**WHAT IS EXPECTED**. Find every line in the records below that contains the word "Task", and copy each of those lines.

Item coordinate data
• • • • • • •
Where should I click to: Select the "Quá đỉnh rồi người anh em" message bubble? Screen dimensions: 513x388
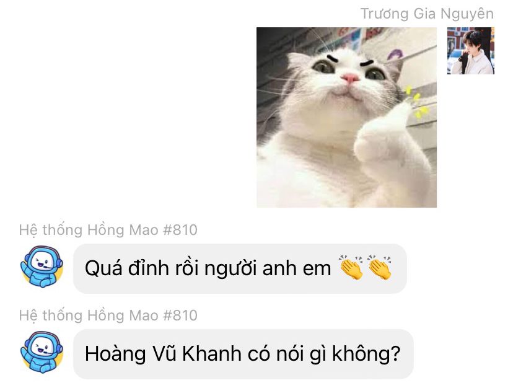click(x=240, y=268)
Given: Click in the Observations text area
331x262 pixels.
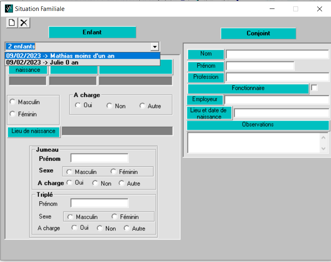Looking at the screenshot, I should click(x=254, y=143).

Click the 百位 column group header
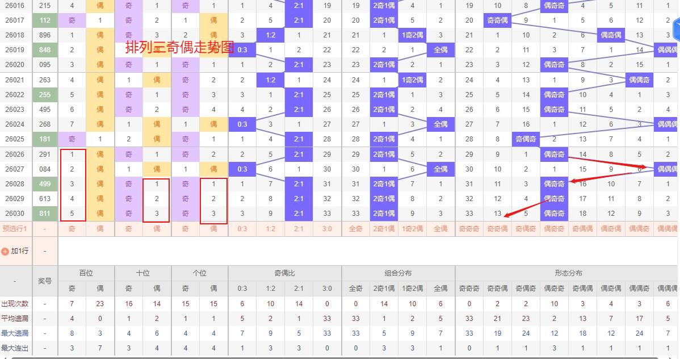(86, 273)
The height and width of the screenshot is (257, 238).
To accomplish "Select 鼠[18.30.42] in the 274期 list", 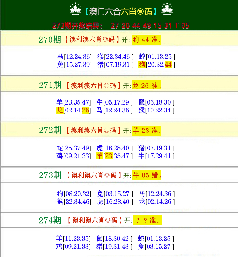I will (x=114, y=239).
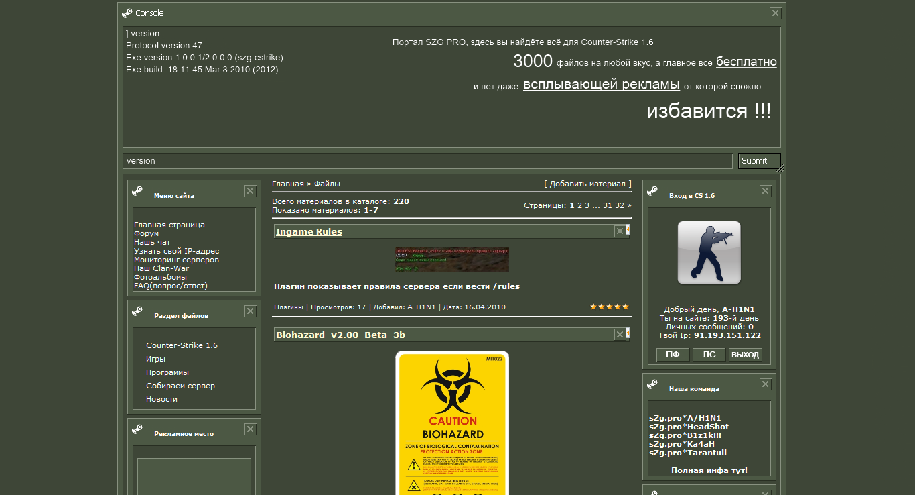Click the Counter-Strike soldier avatar image
This screenshot has height=495, width=915.
coord(709,253)
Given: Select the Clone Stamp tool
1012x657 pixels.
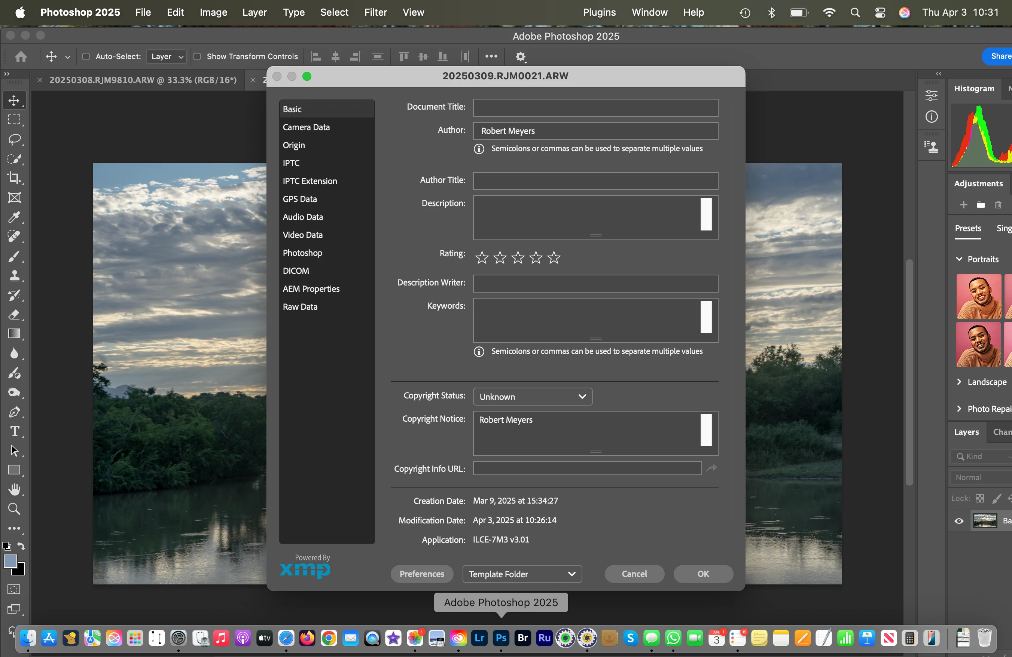Looking at the screenshot, I should (x=14, y=276).
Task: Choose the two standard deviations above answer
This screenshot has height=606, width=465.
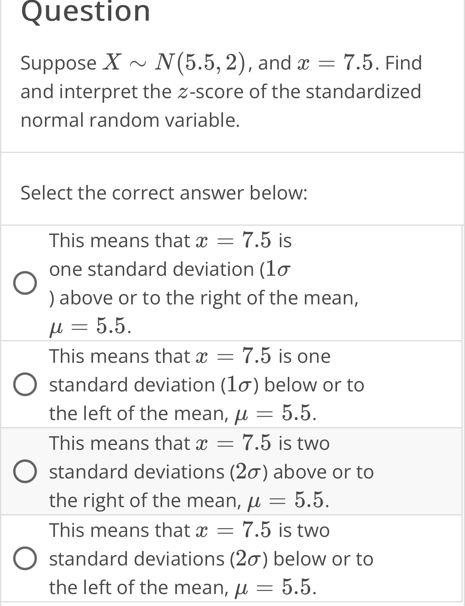Action: coord(25,472)
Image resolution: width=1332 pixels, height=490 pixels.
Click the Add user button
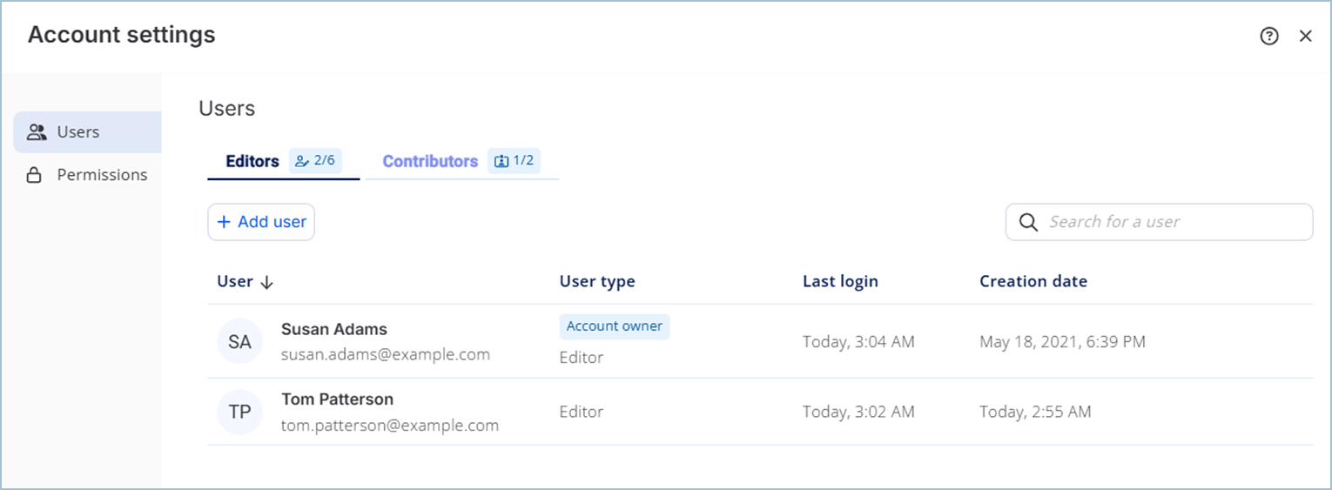[x=261, y=222]
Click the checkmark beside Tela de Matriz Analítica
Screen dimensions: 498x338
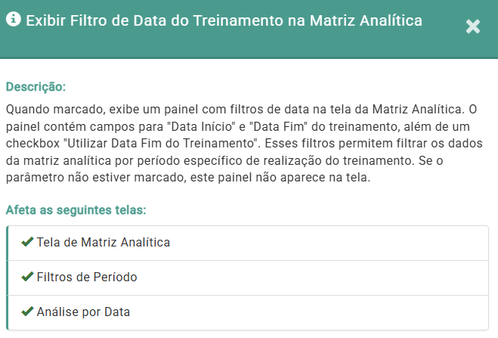26,242
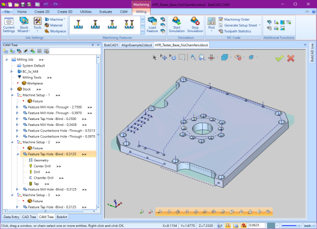
Task: Collapse the Machine Setup - 2 node
Action: [12, 142]
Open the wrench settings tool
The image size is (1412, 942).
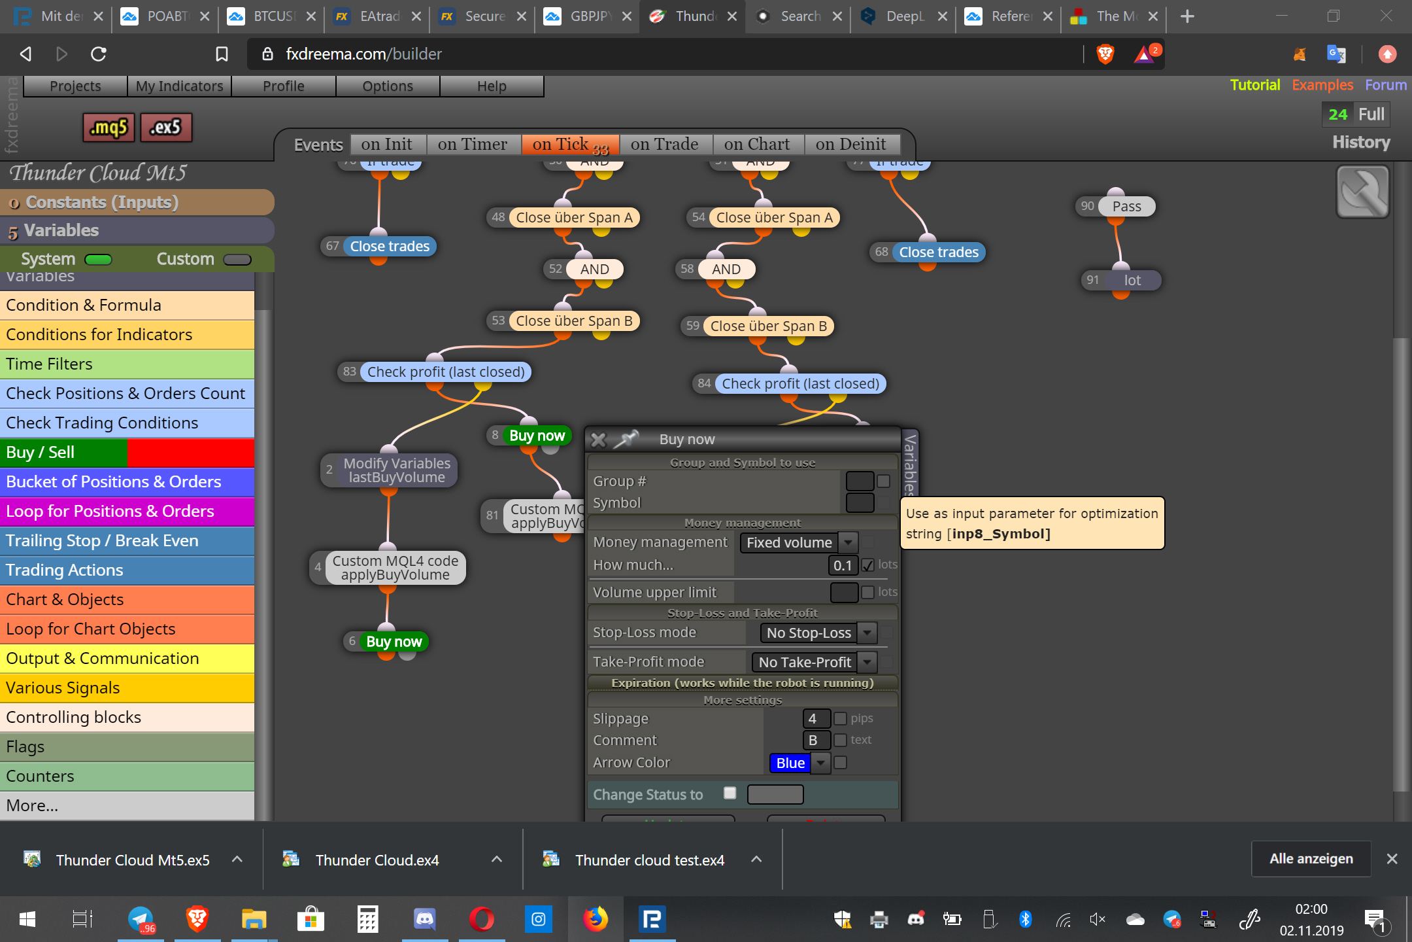point(1363,192)
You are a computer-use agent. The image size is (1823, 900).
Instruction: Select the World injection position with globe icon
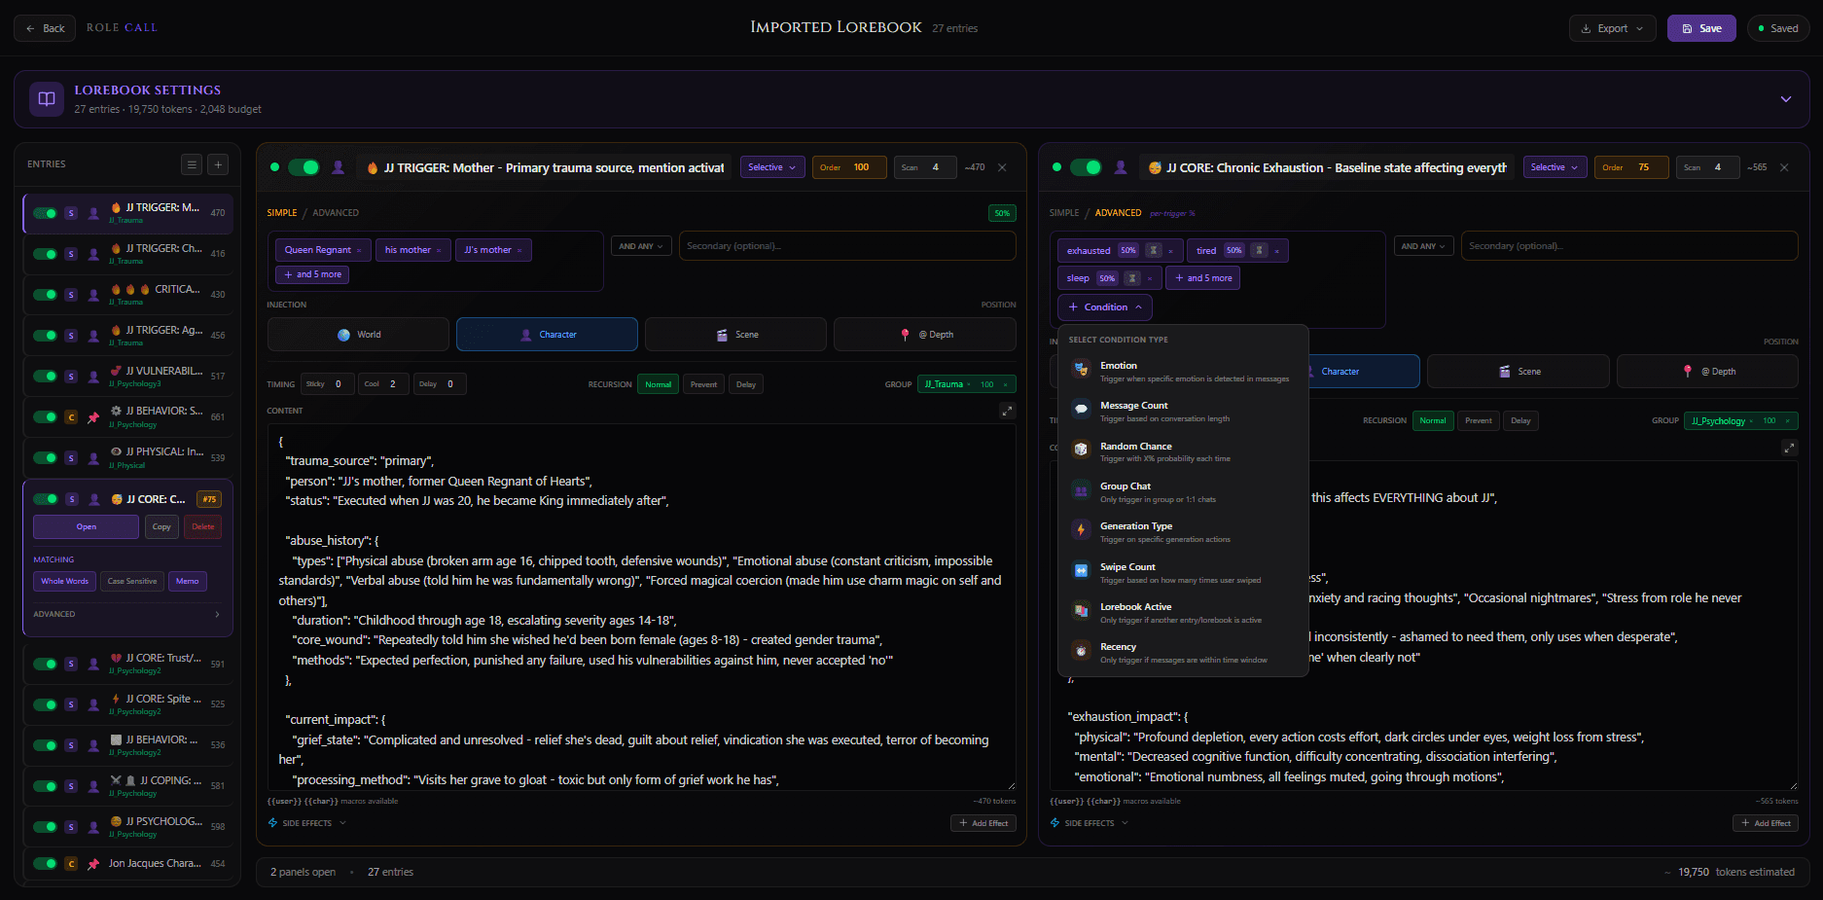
• • • • • • •
**WRITTEN ANSWER**.
Task: Choose the two standard deviations above answer
Task: Collapse the Machine Setup - 2 node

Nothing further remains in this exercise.